_Task to complete_:
The answer must consist solely of the lines from the line with "The width and" to the final line of the data below, reproduced exactly, pictures omitted.

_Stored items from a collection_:
──────────────────────────────

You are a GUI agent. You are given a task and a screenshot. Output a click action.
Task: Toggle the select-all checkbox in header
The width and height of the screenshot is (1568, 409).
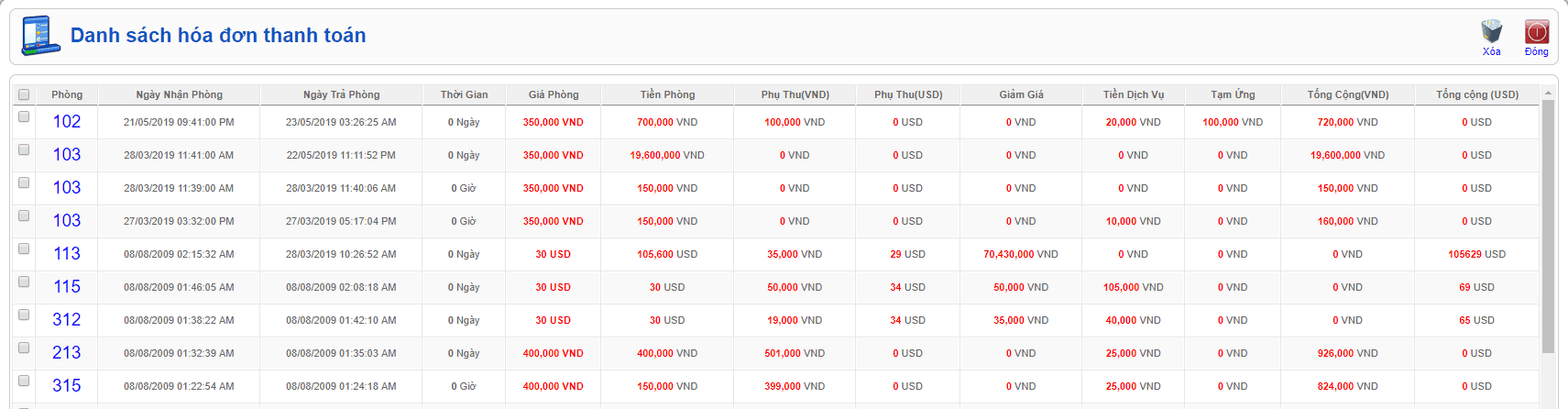tap(24, 94)
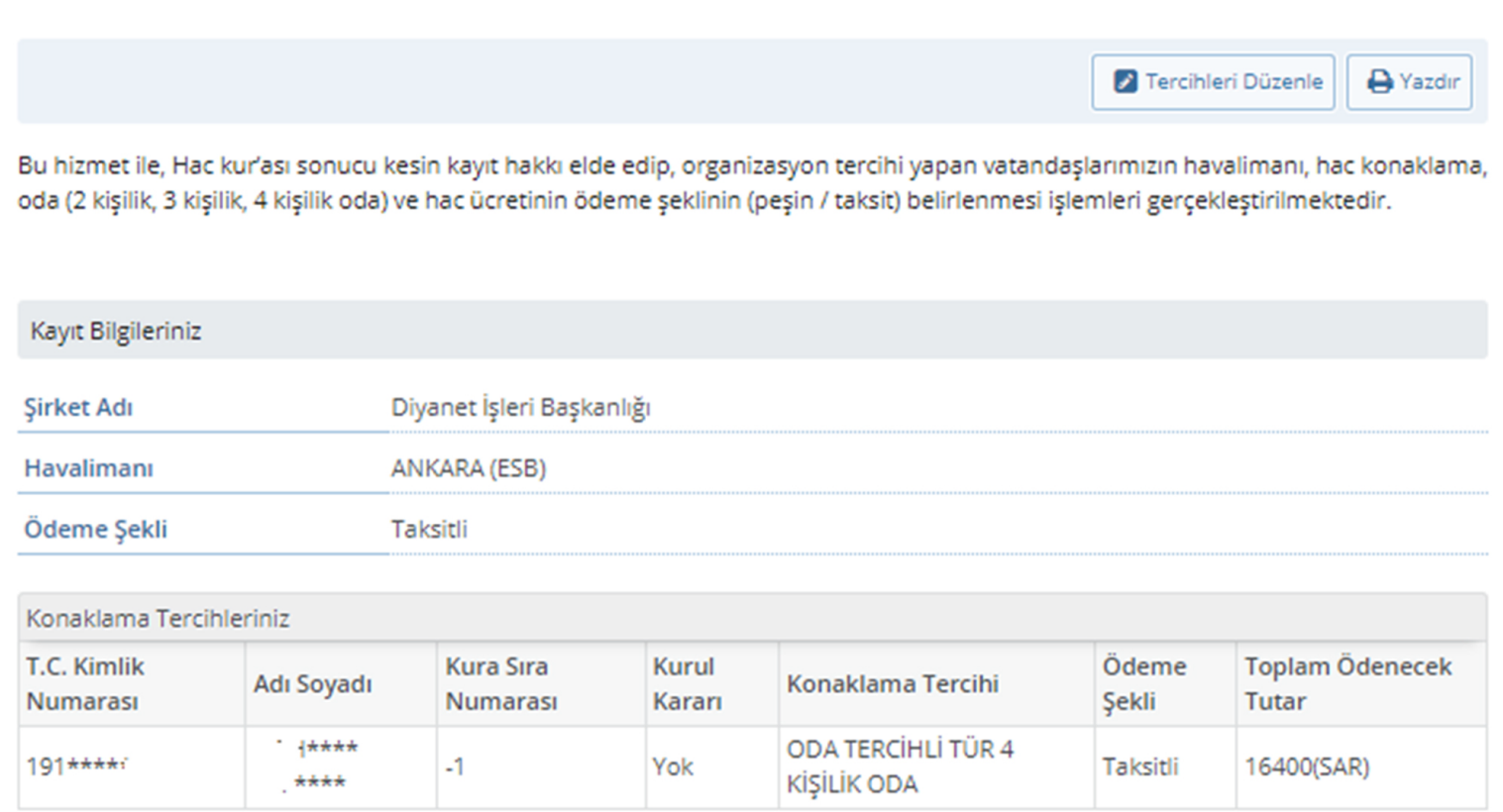Select the Kayıt Bilgileriniz section header
The height and width of the screenshot is (812, 1503).
click(116, 331)
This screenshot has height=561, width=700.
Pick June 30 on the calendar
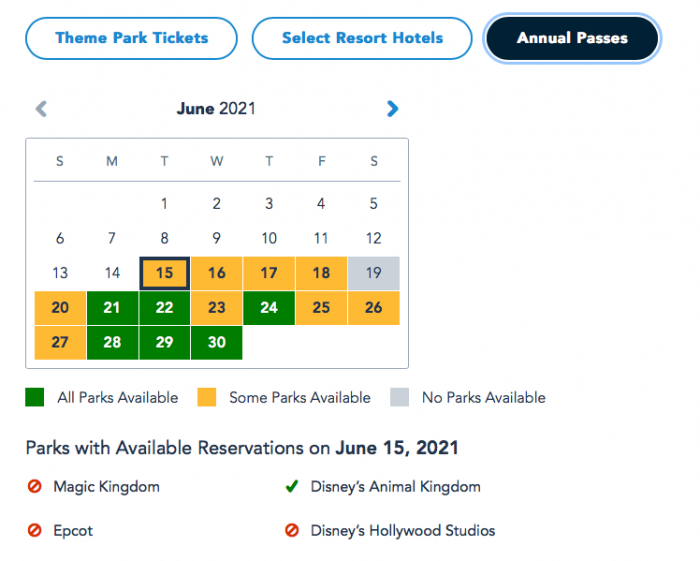tap(216, 342)
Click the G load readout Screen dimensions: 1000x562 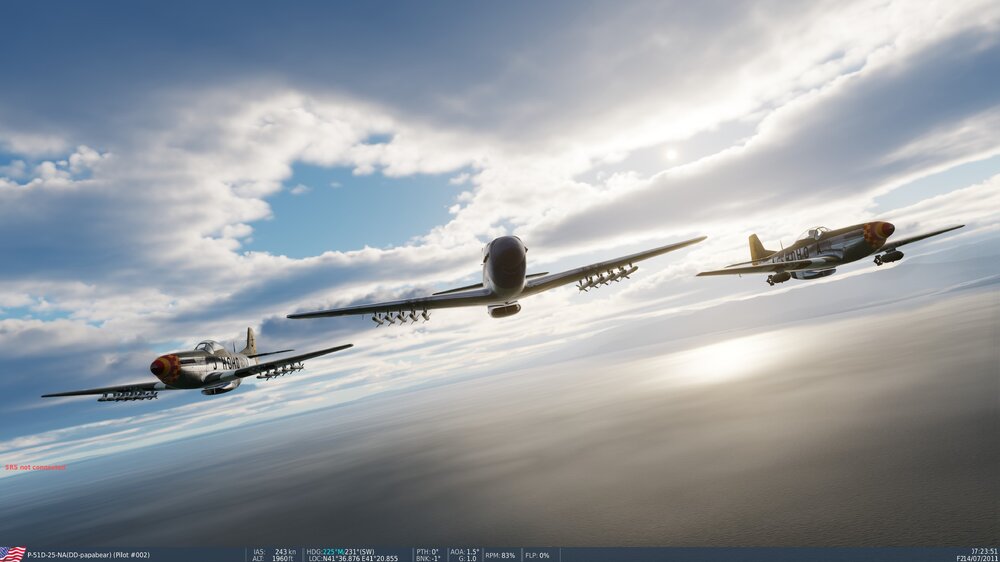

──────────────────────────────

_Expected answer_:
The width and height of the screenshot is (1568, 409).
tap(24, 94)
Select the Kayıt Bilgileriniz section header
The height and width of the screenshot is (812, 1503).
click(116, 331)
This screenshot has height=561, width=700.
Pick June 30 on the calendar
tap(216, 342)
Click the G load readout Screen dimensions: 1000x562 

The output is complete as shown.